Puis il s’en est allé, en 2010, laissant tout un peuple orphelin. Un choix étonnant, celui de Gelsenkirchen et de la Bundesliga; un trio d’attaque tout aussi étonnant, aux côtés de Klaas-Jan Huntelaar et Jefferson Farfán. Et pourtant, Raúl a apporté sa magie avec lui. Il emmène Schalke 04 en demi-finales de la Champions League pour la première fois de son histoire, en éliminant notamment le tenant du titre, l’Inter Milan. Pas rassasié, il se permet aussi de gagner une coupe d’Allemagne la même saison. L’effet est le même pour les supporters de la Veltins Arena, la marque laissée par la légende espagnole est indélébile. Après seulement deux saisons et quarante buts inscrits, le club décide de lui retirer son maillot, honneur suprême pour une icône discrète.

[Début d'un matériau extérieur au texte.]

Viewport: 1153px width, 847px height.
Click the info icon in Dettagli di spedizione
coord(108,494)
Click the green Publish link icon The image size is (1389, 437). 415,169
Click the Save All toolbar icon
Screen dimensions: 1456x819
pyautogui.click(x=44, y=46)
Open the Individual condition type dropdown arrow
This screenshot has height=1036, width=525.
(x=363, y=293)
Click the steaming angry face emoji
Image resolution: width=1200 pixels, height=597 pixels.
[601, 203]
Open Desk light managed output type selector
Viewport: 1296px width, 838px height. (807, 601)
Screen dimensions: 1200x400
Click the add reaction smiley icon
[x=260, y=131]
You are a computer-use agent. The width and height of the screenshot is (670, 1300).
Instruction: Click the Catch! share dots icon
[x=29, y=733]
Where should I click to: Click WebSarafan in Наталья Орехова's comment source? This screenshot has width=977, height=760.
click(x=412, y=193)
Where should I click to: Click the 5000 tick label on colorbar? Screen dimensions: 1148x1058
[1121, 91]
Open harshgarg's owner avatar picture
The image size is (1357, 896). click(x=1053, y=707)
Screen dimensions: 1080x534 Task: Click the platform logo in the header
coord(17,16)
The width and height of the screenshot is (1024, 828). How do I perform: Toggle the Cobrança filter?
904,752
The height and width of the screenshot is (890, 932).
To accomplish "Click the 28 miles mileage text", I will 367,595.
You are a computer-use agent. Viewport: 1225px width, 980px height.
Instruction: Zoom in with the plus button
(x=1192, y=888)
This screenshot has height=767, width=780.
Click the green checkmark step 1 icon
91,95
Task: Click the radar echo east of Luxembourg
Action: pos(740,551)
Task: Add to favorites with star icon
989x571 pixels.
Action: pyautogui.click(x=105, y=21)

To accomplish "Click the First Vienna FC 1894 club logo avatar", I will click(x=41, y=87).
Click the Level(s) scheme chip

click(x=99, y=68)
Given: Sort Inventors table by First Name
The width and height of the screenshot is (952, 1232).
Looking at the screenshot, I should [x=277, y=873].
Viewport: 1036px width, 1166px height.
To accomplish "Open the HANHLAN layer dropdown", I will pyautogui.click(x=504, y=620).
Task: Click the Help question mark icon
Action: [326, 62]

C’est certainement cela au fond : même une fois sa carrière terminée, il reste sous-estimé, peu évoqué. Mais ceux qui supportent un des clubs par lesquels il est passé ne l’oublieront jamais. Il n’est pas une icône universelle, mais il est prince en ses royaumes. Et chaque supporter madrilène attend désormais fébrilement son grand retour, en tant qu’entraineur cette fois-ci. Jorge Valdano, autre légende du club et l’entraineur qui l’a amené en équipe première, annonce déjà qu’au Real Madrid, le futur s’appelle Raúl.